Page:Revue des Deux Mondes - 1854 - tome 8.djvu/106

Le texte de cette page a été corrigé et est conforme au fac-similé.

Edouard les réduisit; il se tourna ensuite vers les comtés du midi, fit rentrer Londres dans l’obéissance, et pacifia les comtés de l’est. Tous les seigneurs rebelles obtinrent des conditions et se rendirent. Un seul chef, parmi ceux que l’histoire a nommés, persista dans la résistance. Soit qu’il nourrît contre ses oppresseurs une haine plus vigoureuse ou plus ancienne, soit qu’il n’y eût pas de pardon à espérer pour un homme obscur et sans naissance, soit qu’il ne pût profiter d’aucune des amnisties qui furent publiées, le proscrit des forêts paraît avoir longtemps continué sa carrière de périls et d’aventures. S’il fît sa paix avec le roi, les historiens ne le disent pas; leur récit nous porterait plutôt à croire le contraire. Il demeura fidèle à sa retraite des bois, comme ses devanciers, les vieux Saxons, après la conquête. Mathieu Paris raconte que beaucoup d’entre ceux-ci, sous Guillaume le Bâtard, se réfugièrent dans les bois avec leurs familles, et qu’ils se condamnèrent à vivre dans la solitude pour échapper à l’esclavage. Ces mêmes forêts du Yorkshire avaient servi de séjour à un Saxon nommé Sweyn, chef d’une bande nombreuse[1]. Jamais cette manière de protester contre la tyrannie n’était tombée en désuétude; l’histoire de l’Angleterre, dans ces siècles reculés, en offre des traces bien fréquentes. Ce proscrit fut donc l’héritier des Saxons rebelles; il représenta l’esprit de liberté de l’ancienne race conquise et opprimée. Il serait injuste de le regarder simplement comme un brigand : il fut un homme hors la loi, outlaw. Ses griefs étaient peut-être moins clairs et sa cause moins juste que celle de ses premiers devanciers. Nous voyons en lui la décadence de cette race de proscrits : cette opposition armée contre la loi, l’outlawry, a visiblement dégénéré, elle se trouve sur les confins de la guerre de partisans et de la bande de voleurs, les successeurs de celui-ci ne seront bientôt plus que des braconniers; mais enfin il combat encore pour quelque droit méconnu : il y a quelques nobles souvenirs attachés à ce nom, et il est cité parmi ceux qui ont soutenu les libertés anglaises à leur naissance.
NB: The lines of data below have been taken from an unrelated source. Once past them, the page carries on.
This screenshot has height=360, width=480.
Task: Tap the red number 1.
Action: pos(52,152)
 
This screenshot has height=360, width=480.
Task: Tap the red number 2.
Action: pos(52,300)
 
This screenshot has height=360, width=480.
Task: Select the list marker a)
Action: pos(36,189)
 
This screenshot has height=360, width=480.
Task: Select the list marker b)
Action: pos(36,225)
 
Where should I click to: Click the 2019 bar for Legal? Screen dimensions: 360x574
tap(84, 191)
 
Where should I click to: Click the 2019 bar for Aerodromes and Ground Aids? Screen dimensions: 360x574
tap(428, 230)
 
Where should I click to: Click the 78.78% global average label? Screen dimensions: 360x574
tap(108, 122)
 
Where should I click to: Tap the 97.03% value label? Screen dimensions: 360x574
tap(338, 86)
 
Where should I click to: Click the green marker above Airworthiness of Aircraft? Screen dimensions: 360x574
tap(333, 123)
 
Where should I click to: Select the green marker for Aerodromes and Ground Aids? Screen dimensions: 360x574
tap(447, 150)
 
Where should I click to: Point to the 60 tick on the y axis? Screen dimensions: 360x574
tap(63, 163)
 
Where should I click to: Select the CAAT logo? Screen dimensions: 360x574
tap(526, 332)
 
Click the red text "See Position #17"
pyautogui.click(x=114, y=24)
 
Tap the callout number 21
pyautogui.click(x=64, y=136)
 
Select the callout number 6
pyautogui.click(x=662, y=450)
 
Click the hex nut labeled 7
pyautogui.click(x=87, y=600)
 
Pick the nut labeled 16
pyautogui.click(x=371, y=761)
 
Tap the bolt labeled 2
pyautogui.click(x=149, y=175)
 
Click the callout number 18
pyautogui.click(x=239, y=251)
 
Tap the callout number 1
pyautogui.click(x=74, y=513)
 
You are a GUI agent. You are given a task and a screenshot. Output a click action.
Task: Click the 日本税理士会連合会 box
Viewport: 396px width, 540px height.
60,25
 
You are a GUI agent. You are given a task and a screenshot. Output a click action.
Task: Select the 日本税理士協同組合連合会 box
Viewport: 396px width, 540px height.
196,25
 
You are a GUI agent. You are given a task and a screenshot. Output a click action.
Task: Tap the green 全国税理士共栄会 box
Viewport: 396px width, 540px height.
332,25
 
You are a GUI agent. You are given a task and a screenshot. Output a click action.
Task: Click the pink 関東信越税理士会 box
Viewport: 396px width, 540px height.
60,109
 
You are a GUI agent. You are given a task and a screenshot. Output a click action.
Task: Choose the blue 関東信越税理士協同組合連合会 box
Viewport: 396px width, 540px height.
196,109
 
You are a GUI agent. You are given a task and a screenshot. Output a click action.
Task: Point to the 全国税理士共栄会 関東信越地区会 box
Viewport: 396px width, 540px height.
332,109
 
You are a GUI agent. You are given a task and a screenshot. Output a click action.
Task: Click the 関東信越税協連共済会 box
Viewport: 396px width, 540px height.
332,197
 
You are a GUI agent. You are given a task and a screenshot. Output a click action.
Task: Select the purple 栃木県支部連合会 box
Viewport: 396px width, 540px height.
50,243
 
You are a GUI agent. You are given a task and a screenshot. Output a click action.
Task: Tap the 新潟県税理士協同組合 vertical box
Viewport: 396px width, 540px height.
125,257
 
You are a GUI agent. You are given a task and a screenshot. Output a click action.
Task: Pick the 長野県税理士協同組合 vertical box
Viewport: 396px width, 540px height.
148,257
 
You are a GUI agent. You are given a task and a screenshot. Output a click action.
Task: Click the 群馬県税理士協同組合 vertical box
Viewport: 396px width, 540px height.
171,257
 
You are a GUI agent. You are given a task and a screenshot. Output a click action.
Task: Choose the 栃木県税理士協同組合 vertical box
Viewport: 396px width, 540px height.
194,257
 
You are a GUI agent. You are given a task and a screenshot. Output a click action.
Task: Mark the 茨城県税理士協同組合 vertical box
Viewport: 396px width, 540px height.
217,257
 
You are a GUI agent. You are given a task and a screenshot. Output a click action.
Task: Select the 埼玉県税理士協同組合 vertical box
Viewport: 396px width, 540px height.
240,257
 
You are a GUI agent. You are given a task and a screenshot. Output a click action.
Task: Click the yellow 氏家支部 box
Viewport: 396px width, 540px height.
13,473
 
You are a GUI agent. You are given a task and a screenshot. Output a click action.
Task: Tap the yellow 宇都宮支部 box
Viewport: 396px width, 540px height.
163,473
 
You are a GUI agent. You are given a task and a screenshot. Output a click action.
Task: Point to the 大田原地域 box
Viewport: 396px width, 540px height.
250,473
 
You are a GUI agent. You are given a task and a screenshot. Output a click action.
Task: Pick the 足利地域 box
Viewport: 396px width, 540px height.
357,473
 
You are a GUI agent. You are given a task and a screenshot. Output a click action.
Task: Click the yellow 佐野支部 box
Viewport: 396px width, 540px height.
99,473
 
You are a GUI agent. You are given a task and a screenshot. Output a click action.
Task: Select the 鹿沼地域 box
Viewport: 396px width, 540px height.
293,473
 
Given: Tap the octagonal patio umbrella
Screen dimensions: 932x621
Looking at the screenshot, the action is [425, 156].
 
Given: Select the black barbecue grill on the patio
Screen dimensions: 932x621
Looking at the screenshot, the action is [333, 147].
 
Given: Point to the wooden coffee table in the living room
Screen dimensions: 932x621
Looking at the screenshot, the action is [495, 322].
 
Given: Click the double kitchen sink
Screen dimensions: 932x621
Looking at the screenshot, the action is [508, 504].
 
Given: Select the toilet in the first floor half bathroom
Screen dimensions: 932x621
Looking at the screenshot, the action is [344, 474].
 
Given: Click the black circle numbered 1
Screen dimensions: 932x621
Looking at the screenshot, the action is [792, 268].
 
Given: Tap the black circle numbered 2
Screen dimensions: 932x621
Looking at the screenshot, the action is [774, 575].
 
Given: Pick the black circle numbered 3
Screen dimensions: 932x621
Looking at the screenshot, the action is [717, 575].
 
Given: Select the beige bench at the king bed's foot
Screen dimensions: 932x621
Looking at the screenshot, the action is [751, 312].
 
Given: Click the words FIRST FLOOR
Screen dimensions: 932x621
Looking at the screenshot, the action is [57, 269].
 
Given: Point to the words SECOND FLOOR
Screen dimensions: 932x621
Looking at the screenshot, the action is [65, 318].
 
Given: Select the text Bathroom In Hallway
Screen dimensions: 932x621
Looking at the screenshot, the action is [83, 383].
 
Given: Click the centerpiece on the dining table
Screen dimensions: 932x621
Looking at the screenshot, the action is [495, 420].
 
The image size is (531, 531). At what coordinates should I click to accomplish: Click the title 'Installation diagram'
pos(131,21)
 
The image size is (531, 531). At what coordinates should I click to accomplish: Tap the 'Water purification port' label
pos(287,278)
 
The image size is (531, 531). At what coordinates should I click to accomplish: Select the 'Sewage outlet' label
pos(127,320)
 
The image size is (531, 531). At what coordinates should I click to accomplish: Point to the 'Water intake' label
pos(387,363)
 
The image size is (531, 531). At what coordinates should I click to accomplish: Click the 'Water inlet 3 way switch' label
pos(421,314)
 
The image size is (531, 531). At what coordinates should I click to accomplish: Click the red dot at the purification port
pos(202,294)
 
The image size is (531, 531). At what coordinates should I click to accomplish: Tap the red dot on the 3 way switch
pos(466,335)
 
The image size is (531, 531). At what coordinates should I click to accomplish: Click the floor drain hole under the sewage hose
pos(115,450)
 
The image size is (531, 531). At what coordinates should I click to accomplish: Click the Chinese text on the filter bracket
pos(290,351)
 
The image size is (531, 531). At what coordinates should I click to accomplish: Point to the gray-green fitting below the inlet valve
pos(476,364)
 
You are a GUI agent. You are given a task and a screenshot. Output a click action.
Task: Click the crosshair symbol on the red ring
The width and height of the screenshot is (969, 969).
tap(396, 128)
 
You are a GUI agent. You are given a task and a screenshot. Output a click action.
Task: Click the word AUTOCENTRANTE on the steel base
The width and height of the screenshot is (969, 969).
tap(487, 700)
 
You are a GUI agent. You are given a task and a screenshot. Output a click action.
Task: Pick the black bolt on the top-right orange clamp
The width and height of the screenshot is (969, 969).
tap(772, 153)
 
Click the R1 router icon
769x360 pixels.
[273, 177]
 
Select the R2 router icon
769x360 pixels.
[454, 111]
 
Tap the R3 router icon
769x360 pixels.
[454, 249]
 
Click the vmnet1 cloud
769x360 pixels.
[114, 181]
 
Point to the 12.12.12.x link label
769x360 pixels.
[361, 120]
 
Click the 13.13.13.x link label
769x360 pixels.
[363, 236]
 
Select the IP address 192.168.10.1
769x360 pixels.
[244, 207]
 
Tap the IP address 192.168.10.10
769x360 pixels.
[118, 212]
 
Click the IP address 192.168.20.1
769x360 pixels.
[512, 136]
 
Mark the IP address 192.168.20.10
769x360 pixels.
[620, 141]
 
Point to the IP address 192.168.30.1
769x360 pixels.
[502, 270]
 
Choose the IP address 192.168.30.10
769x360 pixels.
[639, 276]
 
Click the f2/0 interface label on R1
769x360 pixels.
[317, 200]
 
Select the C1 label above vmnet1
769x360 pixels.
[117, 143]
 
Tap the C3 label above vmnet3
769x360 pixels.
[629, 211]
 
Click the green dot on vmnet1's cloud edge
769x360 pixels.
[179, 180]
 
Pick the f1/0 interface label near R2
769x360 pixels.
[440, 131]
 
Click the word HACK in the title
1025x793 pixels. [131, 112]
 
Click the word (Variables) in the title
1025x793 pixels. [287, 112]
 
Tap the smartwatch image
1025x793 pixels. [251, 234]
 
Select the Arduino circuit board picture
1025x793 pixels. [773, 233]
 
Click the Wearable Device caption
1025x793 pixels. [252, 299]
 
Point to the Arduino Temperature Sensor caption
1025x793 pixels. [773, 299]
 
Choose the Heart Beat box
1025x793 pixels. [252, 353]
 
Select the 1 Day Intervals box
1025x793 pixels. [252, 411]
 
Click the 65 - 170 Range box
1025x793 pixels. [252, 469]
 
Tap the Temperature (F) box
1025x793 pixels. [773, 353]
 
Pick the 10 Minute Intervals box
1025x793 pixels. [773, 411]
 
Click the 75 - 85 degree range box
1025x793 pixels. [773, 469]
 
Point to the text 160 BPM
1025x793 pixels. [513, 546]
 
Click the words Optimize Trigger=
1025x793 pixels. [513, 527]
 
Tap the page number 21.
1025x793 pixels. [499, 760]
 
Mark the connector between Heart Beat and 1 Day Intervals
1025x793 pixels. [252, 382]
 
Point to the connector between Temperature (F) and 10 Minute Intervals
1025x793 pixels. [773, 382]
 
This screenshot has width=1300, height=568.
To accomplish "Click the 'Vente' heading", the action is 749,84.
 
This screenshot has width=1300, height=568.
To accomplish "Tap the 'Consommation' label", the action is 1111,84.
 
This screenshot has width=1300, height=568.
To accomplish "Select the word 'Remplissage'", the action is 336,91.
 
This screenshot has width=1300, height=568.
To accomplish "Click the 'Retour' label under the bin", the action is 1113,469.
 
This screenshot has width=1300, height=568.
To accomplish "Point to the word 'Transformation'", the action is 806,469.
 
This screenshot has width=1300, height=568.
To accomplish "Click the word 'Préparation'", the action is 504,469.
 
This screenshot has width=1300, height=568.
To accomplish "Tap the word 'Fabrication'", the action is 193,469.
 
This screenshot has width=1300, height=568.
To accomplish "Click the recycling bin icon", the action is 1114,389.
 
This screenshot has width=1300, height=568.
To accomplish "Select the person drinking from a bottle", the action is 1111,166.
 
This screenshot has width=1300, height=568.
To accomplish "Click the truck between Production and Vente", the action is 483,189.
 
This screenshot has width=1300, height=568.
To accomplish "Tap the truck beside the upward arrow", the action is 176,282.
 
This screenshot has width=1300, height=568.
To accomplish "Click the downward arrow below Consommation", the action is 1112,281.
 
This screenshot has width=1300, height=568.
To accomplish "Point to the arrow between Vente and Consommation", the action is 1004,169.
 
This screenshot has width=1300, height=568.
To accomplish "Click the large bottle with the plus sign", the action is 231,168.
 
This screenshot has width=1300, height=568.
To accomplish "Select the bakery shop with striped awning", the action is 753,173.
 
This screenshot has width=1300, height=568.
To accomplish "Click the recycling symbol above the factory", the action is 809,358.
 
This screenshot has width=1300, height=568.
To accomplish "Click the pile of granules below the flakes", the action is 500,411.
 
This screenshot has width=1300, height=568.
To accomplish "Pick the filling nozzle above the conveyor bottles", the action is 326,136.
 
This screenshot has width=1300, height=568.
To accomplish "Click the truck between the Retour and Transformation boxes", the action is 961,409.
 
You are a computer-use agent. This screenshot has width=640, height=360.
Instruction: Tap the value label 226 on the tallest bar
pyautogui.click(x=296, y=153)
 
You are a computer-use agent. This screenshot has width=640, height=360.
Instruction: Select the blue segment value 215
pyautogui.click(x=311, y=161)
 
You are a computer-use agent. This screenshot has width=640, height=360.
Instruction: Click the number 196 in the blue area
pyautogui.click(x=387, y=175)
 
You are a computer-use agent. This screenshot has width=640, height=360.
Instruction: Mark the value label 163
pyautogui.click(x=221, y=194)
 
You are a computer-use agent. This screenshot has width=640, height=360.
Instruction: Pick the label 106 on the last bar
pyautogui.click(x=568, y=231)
Ce proscrit s’appelle Robin Hood; le voilà tel que nous avons pu le décrire d’après l’histoire. Nous allons voir ce qu’en a fait la poésie.


II.

Ces révoltes des barons contre les princes inspiraient les poètes du temps. Les chansons étaient une manière d’agir sur les esprits; c’était une arme nouvelle apportée dans le combat. Parmi les personnages célébrés dans ces chants populaires, un seul survécut à son siècle et fut chanté par les générations successives : ce fut Robin Hood. Durant trois ou quatre cents ans, la poésie n’a pas cessé d’en entretenir le peuple anglais.

On devine aisément qu’un héros qui sert si longtemps de texte à des ménestrels doit être devenu à la fin presque méconnaissable. Chaque siècle a un peu changé son costume et laissé sur lui son empreinte. Au milieu de tous ces chants, souvent médiocres ou mauvais, quelquefois excellens, provenant de tous les dialectes du royaume et de toutes les époques de l’histoire,

  1. Histoire de la Conquête d’AngleterreV par M. Aug. Thierry, livre V.